A document collection used in litigation is not defensible simply because it is large, thorough, or well-organized. It is defensible when the decisions behind it can be explained and justified.
What Makes a Collection Defensible
Defensibility is about documented decision-making. A defensible collection is one where the legal team can explain: where they looked, why those sources mattered, what was reviewed, what was collected, how it was coded, what gaps exist, and how the final collection supports the file.
Without that documentation, the collection may be challenged, not because the records are wrong, but because the process behind them cannot be explained.
The Research Plan
A defensible collection begins with a research plan. The plan defines scope, identifies relevant repositories and archives, establishes source priorities, and documents the strategy for collection. It creates a record of intent: what the team set out to find, where they planned to look, and why those choices were made.
Without a research plan, the collection is vulnerable to the argument that it was ad hoc, incomplete, or biased in its selection of sources.
The Files Database and Provenance Tracking
Every source in the collection should be tracked through a files database: a structured record of where each file came from, when it was accessed, who handled it, and how it entered the collection. This is the provenance record: the documented chain of custody from source to collection.
Provenance tracking matters because the reliability of a record depends partly on where it came from and how it was handled. A record without a clear source trail is harder to authenticate and easier to challenge.
Reliable Coding
A coding protocol defines how records in the collection are classified, described, dated, and tagged. Consistent coding makes the collection searchable, auditable, and reliable. Inconsistent coding (different coders applying different standards, undocumented naming conventions, unreliable date formats) creates a database that cannot be trusted.
Reliable coding requires a documented coding manual, clear conventions for dates, names, document types, and issue categories, and a quality assurance process that catches errors before they compound.
Explained Gaps
No historical records collection is complete. Archives have gaps. Records are lost, destroyed, restricted, or never created. What makes a collection defensible is not the absence of gaps, but the ability to explain them.
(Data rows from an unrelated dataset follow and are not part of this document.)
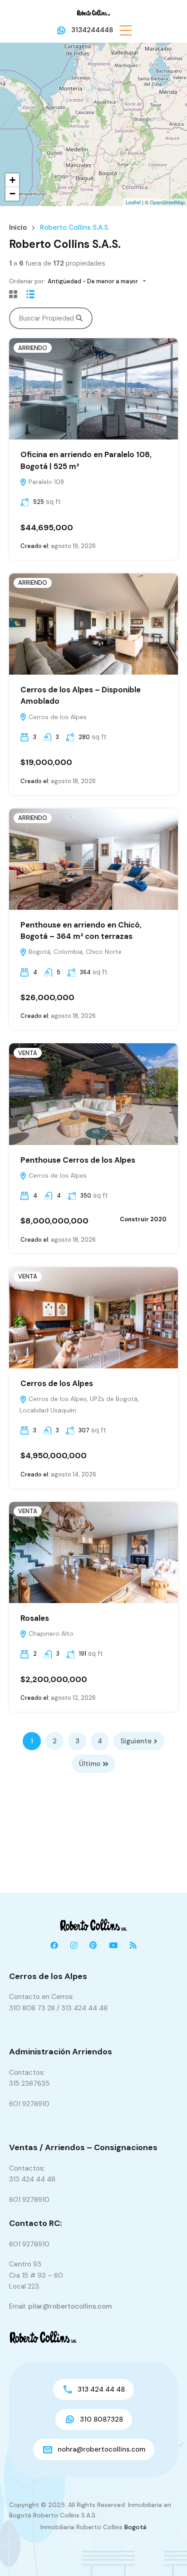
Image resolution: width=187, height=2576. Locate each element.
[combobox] (100, 281)
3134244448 (92, 30)
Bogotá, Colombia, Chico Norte (74, 951)
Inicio (18, 227)
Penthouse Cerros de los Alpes (77, 1160)
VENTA (27, 1053)
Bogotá (135, 2527)
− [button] (12, 193)
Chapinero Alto (50, 1633)
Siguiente (136, 1741)
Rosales (34, 1618)
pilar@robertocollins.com (70, 2306)
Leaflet (133, 202)
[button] (126, 30)
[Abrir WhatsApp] (164, 2553)
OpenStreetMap (167, 202)
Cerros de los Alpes (57, 717)
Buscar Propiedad (47, 318)
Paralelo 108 (45, 482)
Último (89, 1763)
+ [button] (12, 180)
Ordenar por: (27, 281)
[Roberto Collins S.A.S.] (94, 12)
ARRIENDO (32, 348)
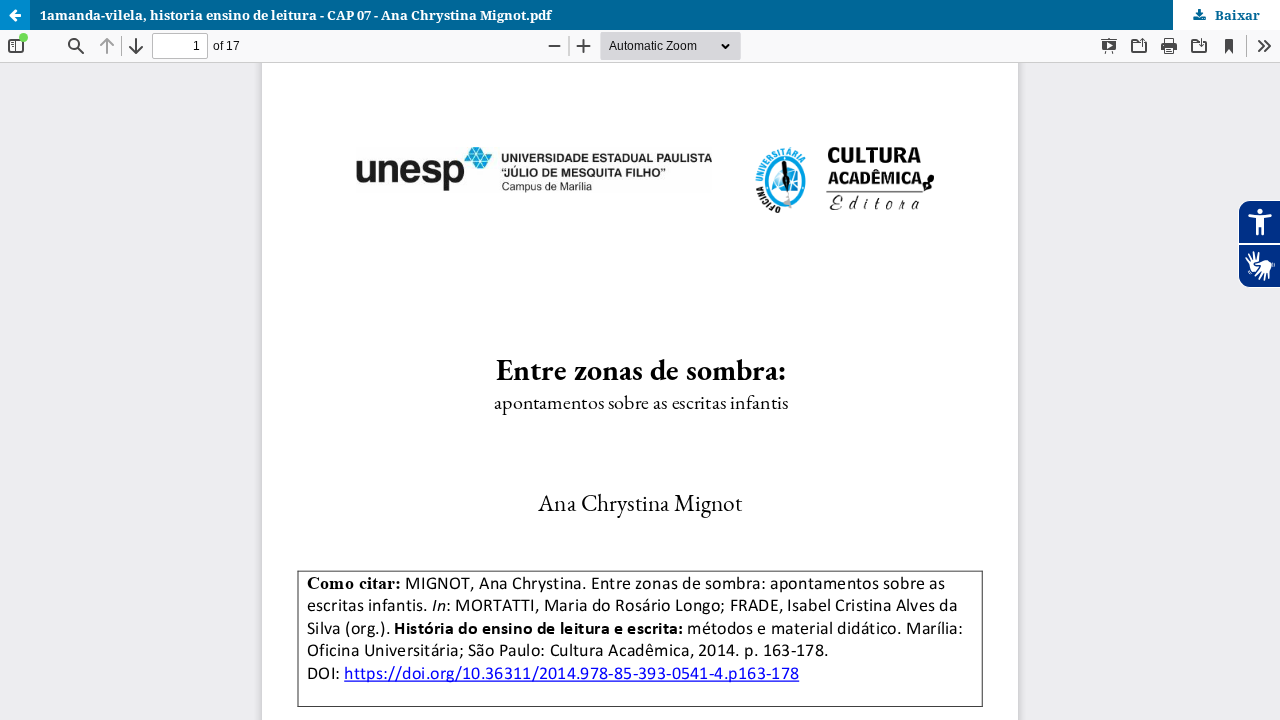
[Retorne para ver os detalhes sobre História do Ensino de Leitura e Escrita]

Identified and explained gaps, documented in the collection methodology, show that the team understood the limits of the record and accounted for them. Unexplained gaps invite the argument that the collection is incomplete, biased, or unreliable.
Production Readiness
A defensible collection must be production-ready: searchable, documented, and prepared so that the methodology behind it can be explained under scrutiny. Production readiness is the point where the collection, its coding, its provenance records, and its methodology documentation come together as a system that can be relied on, produced, and defended.
A collection is not defensible because it is large. It is defensible because the decisions behind it (where the team looked, what was reviewed, how it was coded, and where gaps exist) can be explained.